Role of endothelial dysfunction in coronary artery disease and implications for therapy

Abstract

Atherosclerosis is a complex process that is characterized by the accumulation of modified low-density lipoprotein (LDL), local inflammatory and immune responses, and reduced nitric oxide bioavailability within the arterial wall. These cellular changes lead to endothelial vasomotor dysfunction, plaque instability, and the development of clinical events such as stable angina and the acute coronary syndromes. The vascular endothelium plays a critical role in modulating both the inflammatory response and vasomotor abnormalities that occur in those with coronary artery disease or risk factors for disease.
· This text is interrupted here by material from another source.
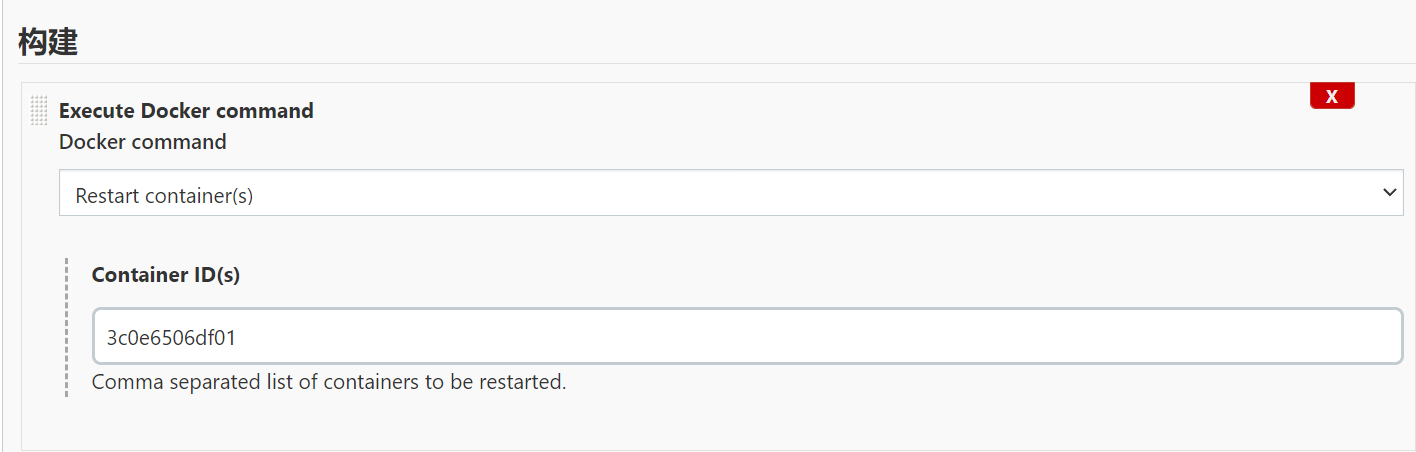Open the Docker command dropdown
This screenshot has height=452, width=1416.
click(x=730, y=193)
In these conditions, endothelial cells are activated by cytokines to express cellular adhesion molecules that facilitate the adhesion of leukocytes to the endothelium, and their migration into the subintimal space. Cytokines stimulate inflammatory and smooth muscle cells in the intima to produce degradative enzymes, including metalloproteinases that can weaken the fibrous cap of atherosclerotic lesions and make them vulnerable to rupture. Endothelial cells also regulate vascular tone by the synthesis of nitric oxide. Atherosclerosis and other conventional risk factors for coronary artery disease are associated with endothelial vasodilator dysfunction in the coronary epicardial and resistance vessels, which likely contributes to myocardial ischemia. Several studies have demonstrated that lowering serum total and LDL cholesterol reverses endothelial vasomotor dysfunction, reduces myocardial ischemia, and lowers the risk of the acute coronary syndromes or need for revascularization. Improving endothelial function, for example, by lowering blood cholesterol should now be regarded as a goal of therapy in the treatment of coronary artery disease.